__Instructions to follow__:
Render everything from the line containing "Click the 审批部门 value 国家药品监督管理局" down to the line containing "tap(441, 716)", both lines included, as a two-column CSV with the headers text and answer. Give one row per record, put each value in a single quoted field with line breaks turned into spaces, and leave the pictures out.

__Extracted records__:
====

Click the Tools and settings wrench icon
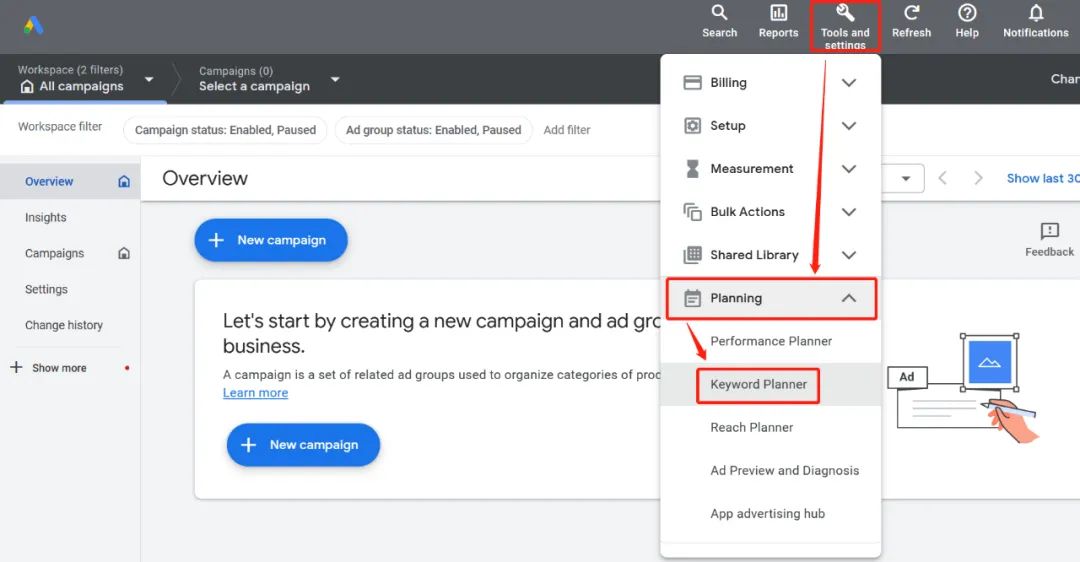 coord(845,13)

====

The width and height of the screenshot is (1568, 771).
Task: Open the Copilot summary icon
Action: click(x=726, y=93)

====

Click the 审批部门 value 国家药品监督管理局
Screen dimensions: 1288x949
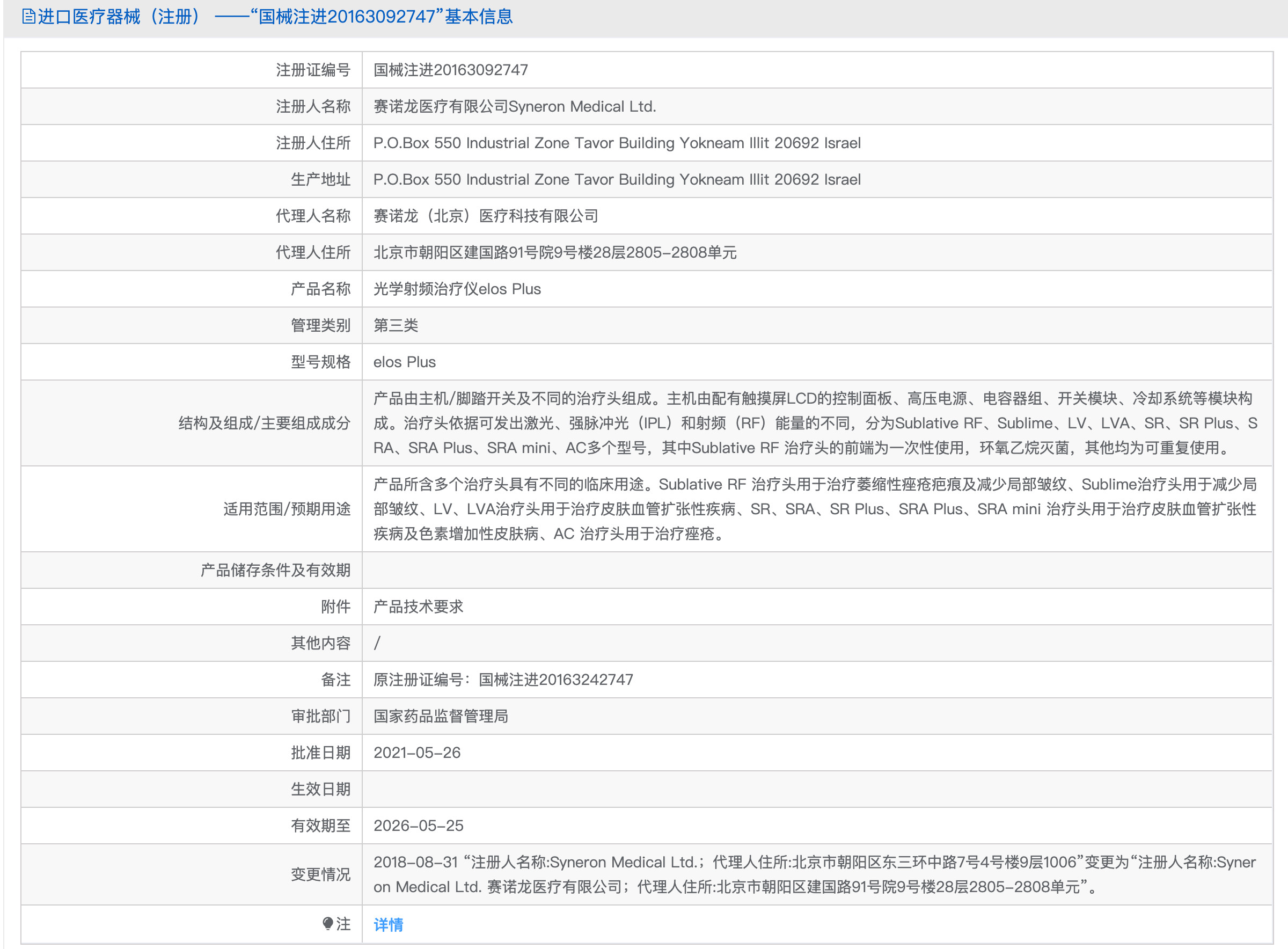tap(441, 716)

====

__Solved exercise__:
text,answer
"Click the 审批部门 value 国家药品监督管理局 Screen dimensions: 1288x949","tap(441, 716)"